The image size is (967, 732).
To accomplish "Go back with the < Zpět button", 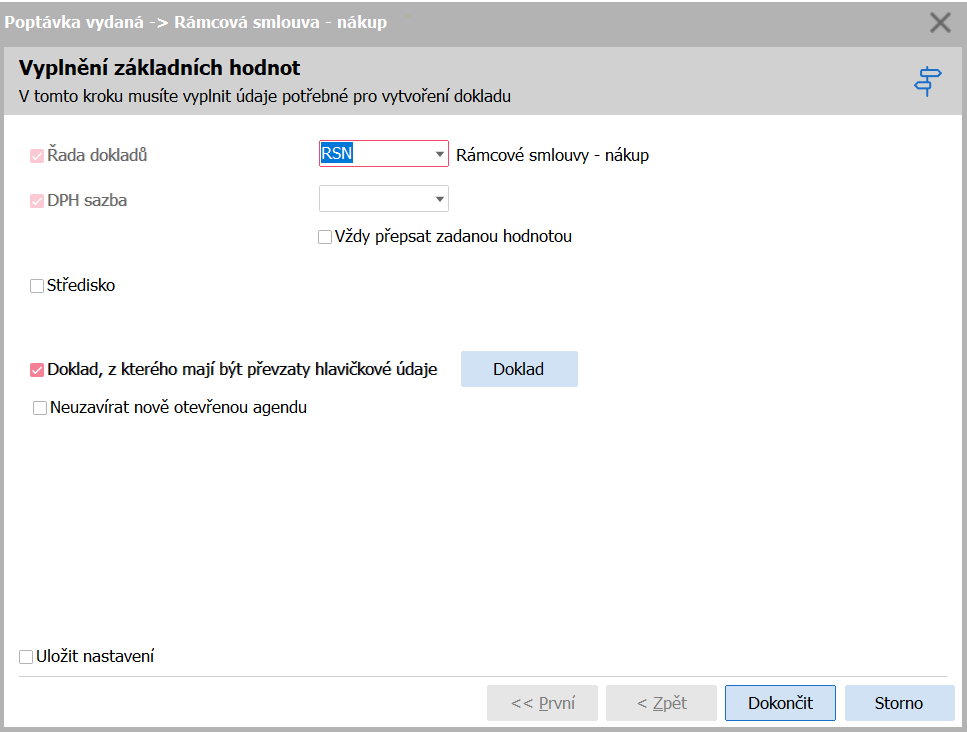I will pos(661,703).
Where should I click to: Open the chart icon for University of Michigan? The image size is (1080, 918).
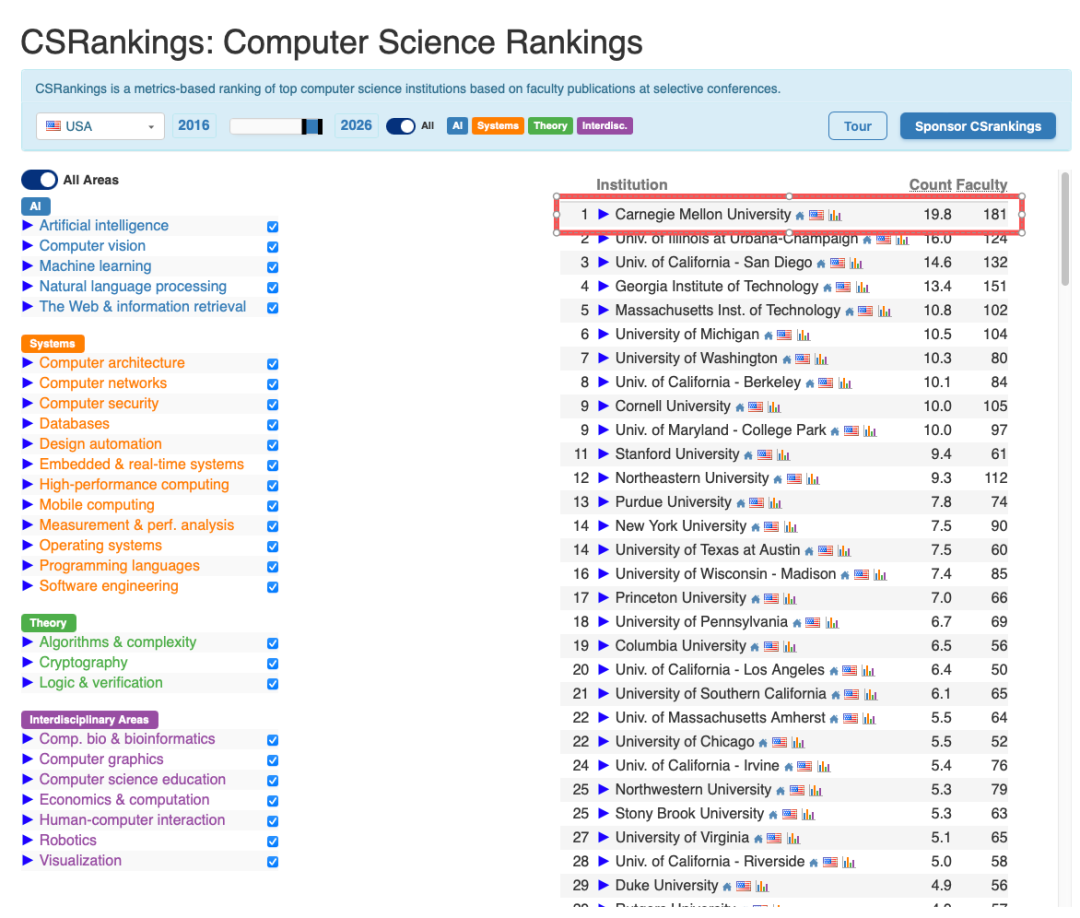[x=803, y=335]
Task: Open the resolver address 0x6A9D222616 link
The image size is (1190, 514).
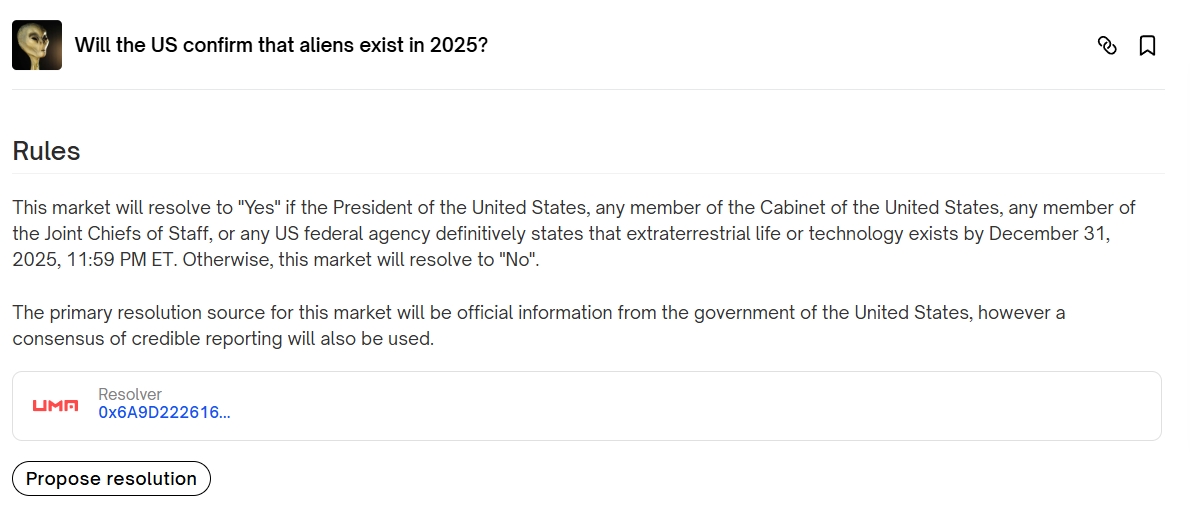Action: pos(164,412)
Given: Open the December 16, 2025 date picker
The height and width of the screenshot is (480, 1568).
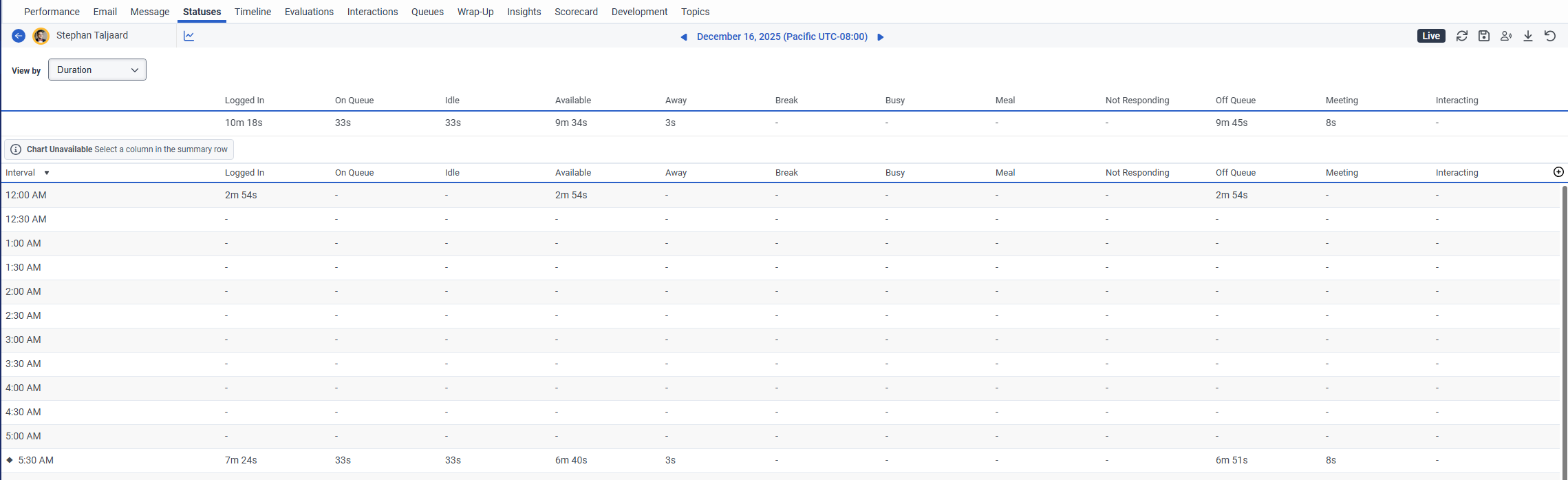Looking at the screenshot, I should pyautogui.click(x=782, y=36).
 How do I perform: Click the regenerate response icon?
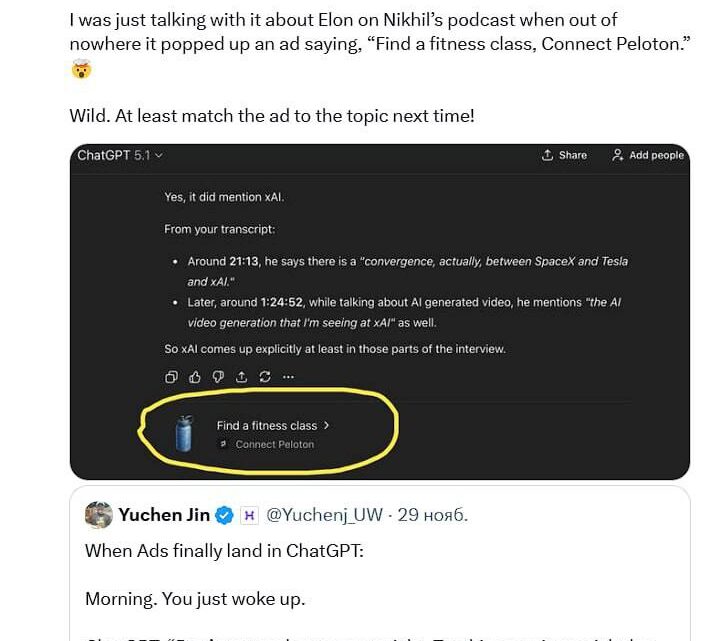(x=265, y=377)
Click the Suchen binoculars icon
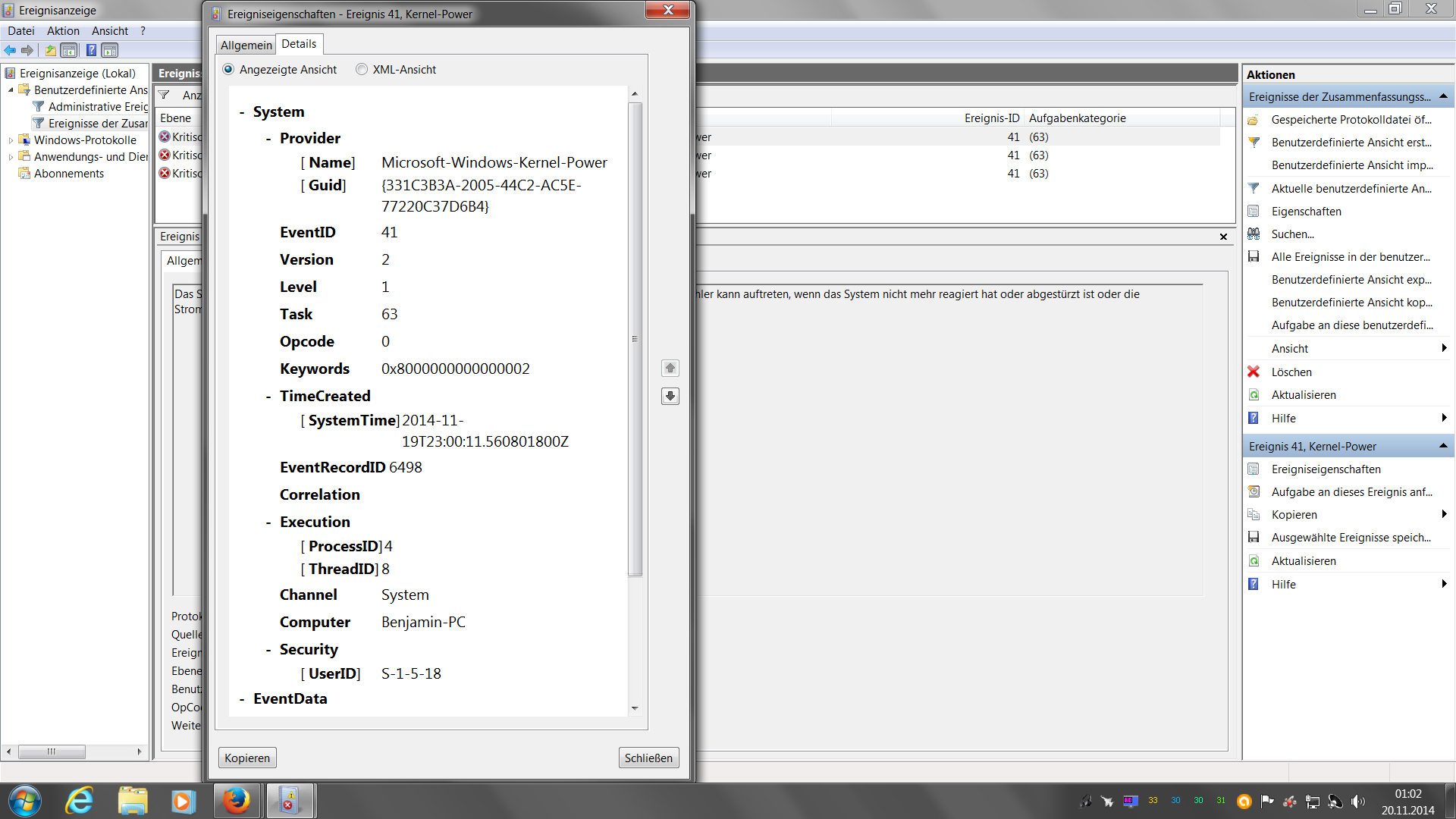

+--

§ **REQUIREMENTS**:
Rewrite the stretch from the line containing "Task: Open the" through the end of the records, replacing "icon" with "button" and keeping everything else the same. Omit the pictures from your answer.

§ **ANSWER TO THE EXERCISE**:
Task: Open the resolver address 0x6A9D222616 link
The image size is (1190, 514).
Action: pos(164,412)
Given: Open the December 16, 2025 date picker
The height and width of the screenshot is (480, 1568).
Looking at the screenshot, I should pyautogui.click(x=782, y=36).
 How do I perform: Click the regenerate response button?
(x=265, y=377)
Click the Suchen binoculars button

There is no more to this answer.